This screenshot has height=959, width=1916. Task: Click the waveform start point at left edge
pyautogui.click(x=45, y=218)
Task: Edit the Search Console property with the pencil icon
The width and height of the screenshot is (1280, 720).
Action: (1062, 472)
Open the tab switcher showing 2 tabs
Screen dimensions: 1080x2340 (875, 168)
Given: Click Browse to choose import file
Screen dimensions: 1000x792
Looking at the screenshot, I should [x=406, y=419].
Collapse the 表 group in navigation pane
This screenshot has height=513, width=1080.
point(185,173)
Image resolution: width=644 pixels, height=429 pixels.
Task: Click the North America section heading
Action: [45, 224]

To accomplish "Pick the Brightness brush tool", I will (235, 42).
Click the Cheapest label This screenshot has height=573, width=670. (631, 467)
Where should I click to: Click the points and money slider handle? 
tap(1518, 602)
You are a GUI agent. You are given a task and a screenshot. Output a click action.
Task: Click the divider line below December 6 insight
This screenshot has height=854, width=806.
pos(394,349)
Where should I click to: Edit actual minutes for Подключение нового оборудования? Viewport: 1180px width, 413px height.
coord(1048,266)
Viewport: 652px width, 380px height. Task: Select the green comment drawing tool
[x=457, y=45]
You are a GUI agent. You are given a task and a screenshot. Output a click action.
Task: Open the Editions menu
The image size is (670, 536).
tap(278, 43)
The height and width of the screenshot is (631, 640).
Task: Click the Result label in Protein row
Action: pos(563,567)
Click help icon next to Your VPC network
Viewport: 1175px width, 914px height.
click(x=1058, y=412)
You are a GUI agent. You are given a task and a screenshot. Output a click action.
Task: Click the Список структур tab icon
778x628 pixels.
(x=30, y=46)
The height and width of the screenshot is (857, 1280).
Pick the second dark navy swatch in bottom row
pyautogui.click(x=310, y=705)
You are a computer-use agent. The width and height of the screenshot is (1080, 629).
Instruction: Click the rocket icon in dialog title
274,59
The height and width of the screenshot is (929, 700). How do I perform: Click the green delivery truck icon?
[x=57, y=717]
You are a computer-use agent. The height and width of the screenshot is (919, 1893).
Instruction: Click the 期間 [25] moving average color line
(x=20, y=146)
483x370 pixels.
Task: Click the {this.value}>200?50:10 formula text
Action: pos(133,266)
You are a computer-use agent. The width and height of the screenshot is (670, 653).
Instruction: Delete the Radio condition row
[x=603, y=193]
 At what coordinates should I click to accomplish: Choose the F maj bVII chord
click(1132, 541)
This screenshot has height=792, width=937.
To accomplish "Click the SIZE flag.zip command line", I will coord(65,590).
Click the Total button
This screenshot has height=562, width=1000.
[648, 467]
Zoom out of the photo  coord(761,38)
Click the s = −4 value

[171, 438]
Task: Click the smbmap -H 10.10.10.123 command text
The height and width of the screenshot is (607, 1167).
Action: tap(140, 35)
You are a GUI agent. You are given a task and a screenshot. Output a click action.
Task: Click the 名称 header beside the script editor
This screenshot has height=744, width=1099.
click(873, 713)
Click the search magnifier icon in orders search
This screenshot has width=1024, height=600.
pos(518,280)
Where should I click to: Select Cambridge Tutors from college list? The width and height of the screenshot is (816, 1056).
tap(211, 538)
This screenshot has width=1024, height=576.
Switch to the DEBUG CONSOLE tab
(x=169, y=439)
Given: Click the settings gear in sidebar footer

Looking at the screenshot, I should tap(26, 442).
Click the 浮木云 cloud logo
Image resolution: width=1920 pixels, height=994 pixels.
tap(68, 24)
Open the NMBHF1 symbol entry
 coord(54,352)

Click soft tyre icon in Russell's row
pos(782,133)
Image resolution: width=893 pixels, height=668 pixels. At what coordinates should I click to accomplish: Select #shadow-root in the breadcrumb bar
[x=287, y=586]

[Problem statement]:
The records shown above must be returned in full, exactly as written.

[The answer]:
This screenshot has height=959, width=1916. Task: Click the waveform start point at left edge
pyautogui.click(x=45, y=218)
Task: Edit the Search Console property with the pencil icon
The width and height of the screenshot is (1280, 720).
Action: (1062, 472)
Open the tab switcher showing 2 tabs
Screen dimensions: 1080x2340 (875, 168)
Given: Click Browse to choose import file
Screen dimensions: 1000x792
Looking at the screenshot, I should [x=406, y=419].
Collapse the 表 group in navigation pane
This screenshot has height=513, width=1080.
point(185,173)
Image resolution: width=644 pixels, height=429 pixels.
Task: Click the North America section heading
Action: [45, 224]

To accomplish "Pick the Brightness brush tool", I will (235, 42).
Click the Cheapest label This screenshot has height=573, width=670. (631, 467)
Where should I click to: Click the points and money slider handle? 
tap(1518, 602)
You are a GUI agent. You are given a task and a screenshot. Output a click action.
Task: Click the divider line below December 6 insight
This screenshot has height=854, width=806.
pos(394,349)
Where should I click to: Edit actual minutes for Подключение нового оборудования? Viewport: 1180px width, 413px height.
coord(1048,266)
Viewport: 652px width, 380px height. Task: Select the green comment drawing tool
[x=457, y=45]
You are a GUI agent. You are given a task and a screenshot. Output a click action.
Task: Open the Editions menu
The image size is (670, 536).
tap(278, 43)
The height and width of the screenshot is (631, 640).
Task: Click the Result label in Protein row
Action: pos(563,567)
Click help icon next to Your VPC network
Viewport: 1175px width, 914px height.
click(x=1058, y=412)
You are a GUI agent. You are given a task and a screenshot. Output a click action.
Task: Click the Список структур tab icon
778x628 pixels.
(x=30, y=46)
The height and width of the screenshot is (857, 1280).
Pick the second dark navy swatch in bottom row
pyautogui.click(x=310, y=705)
You are a computer-use agent. The width and height of the screenshot is (1080, 629).
Instruction: Click the rocket icon in dialog title
274,59
The height and width of the screenshot is (929, 700). How do I perform: Click the green delivery truck icon?
[x=57, y=717]
You are a computer-use agent. The height and width of the screenshot is (919, 1893).
Instruction: Click the 期間 [25] moving average color line
(x=20, y=146)
483x370 pixels.
Task: Click the {this.value}>200?50:10 formula text
Action: pos(133,266)
You are a computer-use agent. The width and height of the screenshot is (670, 653).
Instruction: Delete the Radio condition row
[x=603, y=193]
 At what coordinates should I click to accomplish: Choose the F maj bVII chord
click(1132, 541)
This screenshot has height=792, width=937.
To accomplish "Click the SIZE flag.zip command line", I will coord(65,590).
Click the Total button
This screenshot has height=562, width=1000.
[648, 467]
Zoom out of the photo  coord(761,38)
Click the s = −4 value

[171, 438]
Task: Click the smbmap -H 10.10.10.123 command text
The height and width of the screenshot is (607, 1167).
Action: tap(140, 35)
You are a GUI agent. You are given a task and a screenshot. Output a click action.
Task: Click the 名称 header beside the script editor
This screenshot has height=744, width=1099.
click(873, 713)
Click the search magnifier icon in orders search
This screenshot has width=1024, height=600.
pos(518,280)
Where should I click to: Select Cambridge Tutors from college list? The width and height of the screenshot is (816, 1056).
tap(211, 538)
This screenshot has width=1024, height=576.
Switch to the DEBUG CONSOLE tab
(x=169, y=439)
Given: Click the settings gear in sidebar footer

Looking at the screenshot, I should tap(26, 442).
Click the 浮木云 cloud logo
Image resolution: width=1920 pixels, height=994 pixels.
tap(68, 24)
Open the NMBHF1 symbol entry
 coord(54,352)

Click soft tyre icon in Russell's row
pos(782,133)
Image resolution: width=893 pixels, height=668 pixels. At what coordinates should I click to accomplish: Select #shadow-root in the breadcrumb bar
[x=287, y=586]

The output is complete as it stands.